部屋で本音の勉強を見ていた簪は、少し休憩したいという本音の思いに負け、食堂に顔を出した。
「それ食べたらまた勉強だからね?」
「分かってるよ~。それにしても、かんちゃんは相変わらず教えるのが上手で助かるよ~」
「別に特別な何かをしてるわけじゃないんだけど。

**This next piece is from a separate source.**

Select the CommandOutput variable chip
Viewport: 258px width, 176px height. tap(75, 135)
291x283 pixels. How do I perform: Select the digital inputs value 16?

本音が授業に集中してないから、理解出来てないんじゃないの」
「集中してるよ~。まぁ偶に、別の事を考えたりしてる時もあるけど」
「それは集中してないんじゃない?」
簪の問い返しに、本音は笑って誤魔化してケーキを口に運んだ。このやり取りはある意味いつも通りなので、簪も追及する事はせず、お茶を一口啜る。
「ところで本音」
「ほえ~?」
「生徒会の仕事は良いの?」
「おね~ちゃんが『貴女はこちらより自分の成績の事を心配しなさい』って」
「虚さんも良く分かってるもんね……」
千冬たち程ではないが、本音の成績も低空飛行なのだ。それでも補習にならないのは、本音が出来るのに手を抜いているからなのだろうと簪は思っている。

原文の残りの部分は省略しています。